Advancing Aerosol Exposure Reduction through Integrated UVC Technologies, PPE Innovations, and Fluid Dynamics

TOM DUNBAR, tomPhyzx.LLC

     Abstract Number: 381
     Working Group: Aerosol Exposure

Abstract
Effective reduction of aerosol exposure, particularly in indoor environments, remains critical for infection control and public health. This research outlines an innovative integrated approach combining advanced ultraviolet-C (UVC) technologies, novel personal protective equipment (PPE), and strategic airflow management informed by computational fluid dynamics (CFD). The overarching goal is to substantially reduce aerosol-mediated pathogen transmission in occupied spaces, such as healthcare facilities.

We have developed and tested prototypes utilizing both traditional UVC and far-UVC systems, coupled with real-time occupant awareness via LoRaWAN-enabled Internet-of-Things (IoT) sensors. This approach fosters occupant acceptance by transparently indicating active UVC use and ensuring safety compliance through accessible data visualization. Additionally, our project introduces eyeglass-based PPE explicitly designed for hospital environments, offering frontline workers continuous protection against aerosolized pathogens without obstructing communication, eating, or personal interaction.
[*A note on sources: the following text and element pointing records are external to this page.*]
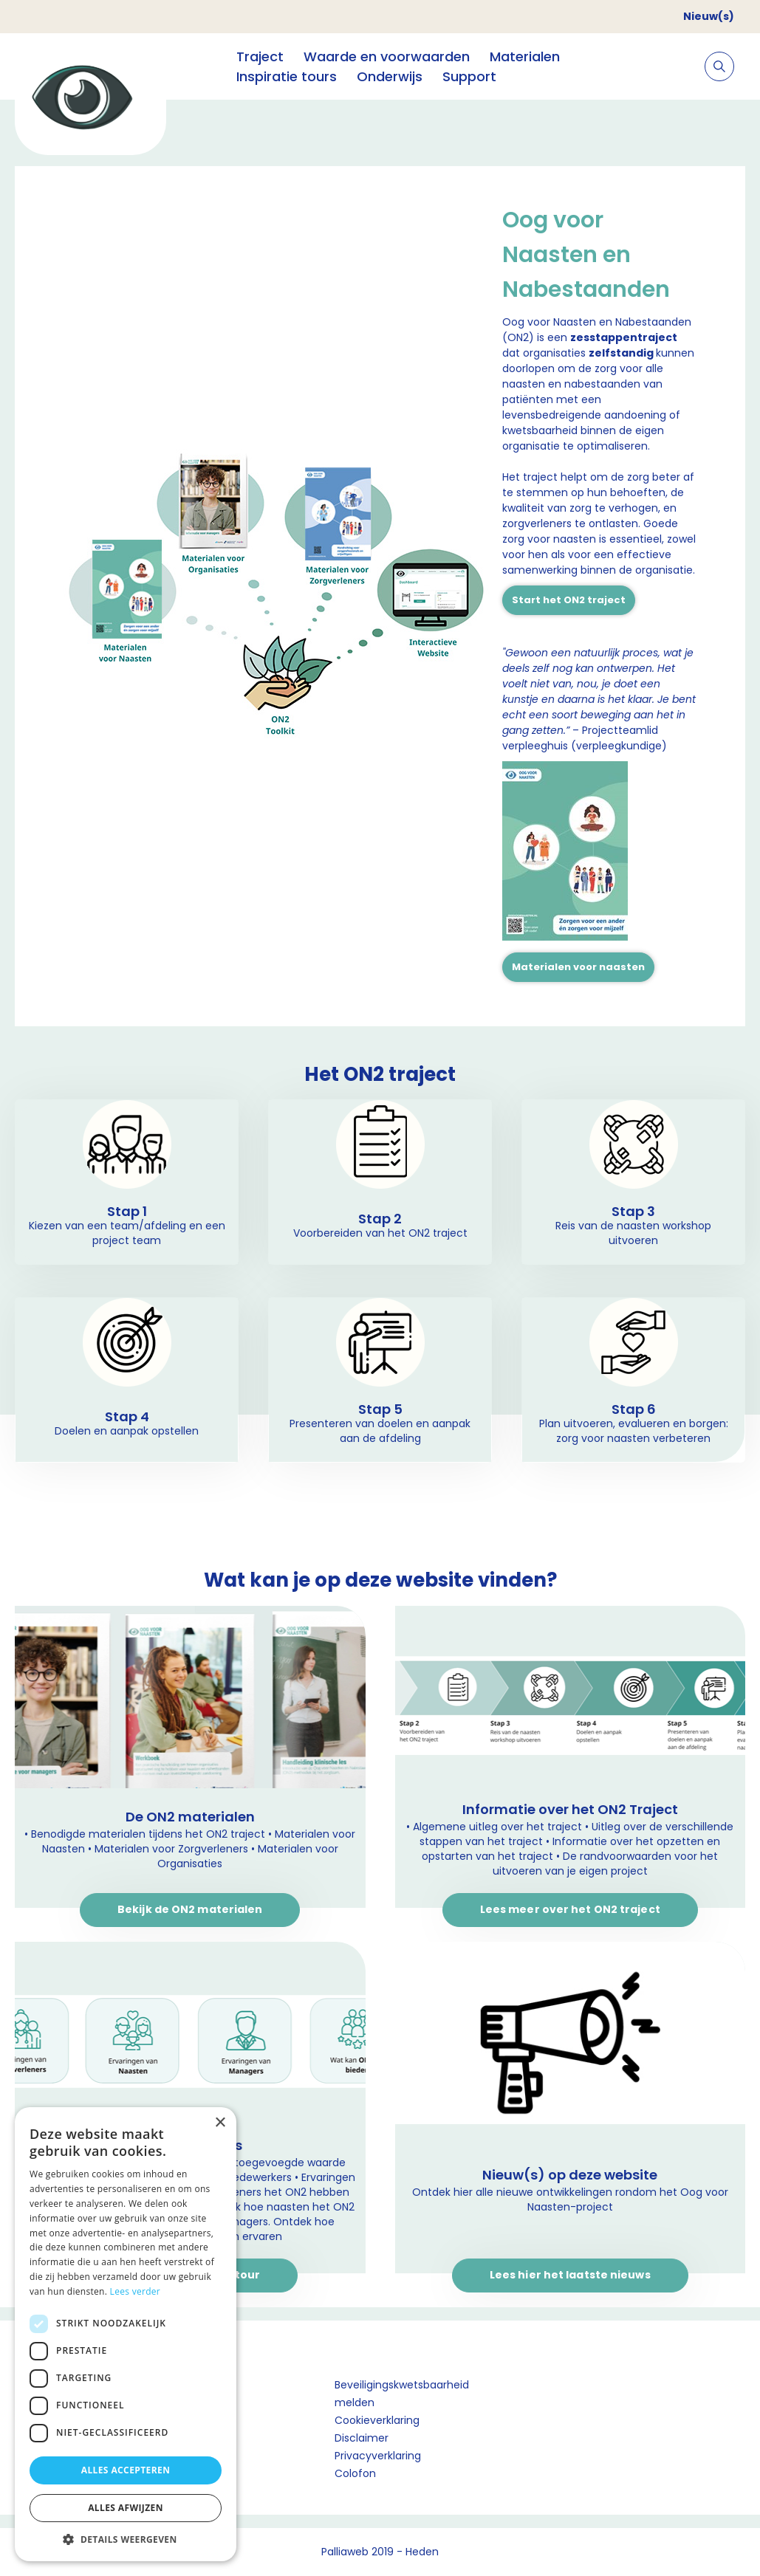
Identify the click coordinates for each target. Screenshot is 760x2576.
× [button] (219, 2123)
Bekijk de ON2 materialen (189, 1909)
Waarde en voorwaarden (387, 56)
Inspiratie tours (286, 76)
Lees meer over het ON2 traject (570, 1909)
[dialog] (125, 2334)
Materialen (525, 56)
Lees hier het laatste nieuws (570, 2274)
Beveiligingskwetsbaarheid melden (402, 2393)
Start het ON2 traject (569, 600)
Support (469, 76)
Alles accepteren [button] (126, 2470)
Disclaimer (361, 2438)
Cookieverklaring (377, 2420)
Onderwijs (389, 76)
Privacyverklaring (378, 2455)
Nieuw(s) (708, 16)
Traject (260, 56)
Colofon (355, 2473)
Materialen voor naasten (578, 967)
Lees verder (135, 2291)
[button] (126, 2539)
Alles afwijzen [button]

Unlike conventional masks, this innovative design delivers sanitized air through discreet channels integrated into the glasses, terminating in a transparent silicone nosepiece, significantly enhancing staff-to-patient interactions.

Integral to our research is the application of fluid dynamics to optimize air movement, enhancing pathogen exposure to sanitization technologies while minimizing cross-contamination risks. Collaborations leveraging empirical CFD analyses will validate our innovative airflow management strategies, offering measurable improvements in indoor air quality.

Finally, this work pioneers the theoretical exploration of population inversion in aerosol pathogen inactivation, hypothesizing a nonlinear germicidal response. Planned experimental validation of this theory may redefine UVC efficacy models, significantly impacting guidelines and protocols for air sanitization.

Collectively, our comprehensive approach combining technological innovation, practical PPE solutions, and robust fluid dynamics modeling aims to establish transformative best practices for aerosol exposure mitigation, directly aligning with AAAR's mission to advance aerosol research and its societal applications.